* START Entries provided *

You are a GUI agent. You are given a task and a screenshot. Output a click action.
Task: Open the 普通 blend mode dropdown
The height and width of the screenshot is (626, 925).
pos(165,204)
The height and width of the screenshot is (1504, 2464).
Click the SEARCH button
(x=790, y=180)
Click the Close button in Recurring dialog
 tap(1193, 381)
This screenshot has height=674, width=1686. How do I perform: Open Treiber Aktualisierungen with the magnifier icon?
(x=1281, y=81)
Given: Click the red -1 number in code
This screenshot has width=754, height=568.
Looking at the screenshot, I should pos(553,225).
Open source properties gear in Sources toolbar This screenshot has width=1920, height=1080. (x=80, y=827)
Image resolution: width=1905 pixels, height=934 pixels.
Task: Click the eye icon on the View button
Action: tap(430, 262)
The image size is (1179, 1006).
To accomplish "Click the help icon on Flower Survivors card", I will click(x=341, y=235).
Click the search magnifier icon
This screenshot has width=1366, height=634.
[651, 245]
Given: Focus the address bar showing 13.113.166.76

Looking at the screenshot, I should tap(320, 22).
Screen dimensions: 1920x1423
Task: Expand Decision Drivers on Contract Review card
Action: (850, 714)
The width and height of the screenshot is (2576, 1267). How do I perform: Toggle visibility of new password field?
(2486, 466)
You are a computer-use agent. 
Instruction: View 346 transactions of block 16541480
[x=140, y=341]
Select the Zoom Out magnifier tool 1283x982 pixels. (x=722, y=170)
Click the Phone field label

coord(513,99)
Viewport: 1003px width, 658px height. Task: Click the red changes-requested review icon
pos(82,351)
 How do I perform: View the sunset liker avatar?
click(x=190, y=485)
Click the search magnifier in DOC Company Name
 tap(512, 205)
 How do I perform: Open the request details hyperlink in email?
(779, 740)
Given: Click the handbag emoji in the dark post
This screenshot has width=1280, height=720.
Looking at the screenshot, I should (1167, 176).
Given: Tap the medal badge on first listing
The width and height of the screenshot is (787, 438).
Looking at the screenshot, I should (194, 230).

* END Entries provided *

Extract the stretch of the material from the line containing "The width and height of the screenshot is (2576, 1267)." through the line containing "click(x=190, y=485)", and reproduce those lines unchanged.

▸ Reply to the task
The width and height of the screenshot is (2576, 1267). How do I perform: Toggle visibility of new password field?
(2486, 466)
You are a computer-use agent. 
Instruction: View 346 transactions of block 16541480
[x=140, y=341]
Select the Zoom Out magnifier tool 1283x982 pixels. (x=722, y=170)
Click the Phone field label

coord(513,99)
Viewport: 1003px width, 658px height. Task: Click the red changes-requested review icon
pos(82,351)
 How do I perform: View the sunset liker avatar?
click(x=190, y=485)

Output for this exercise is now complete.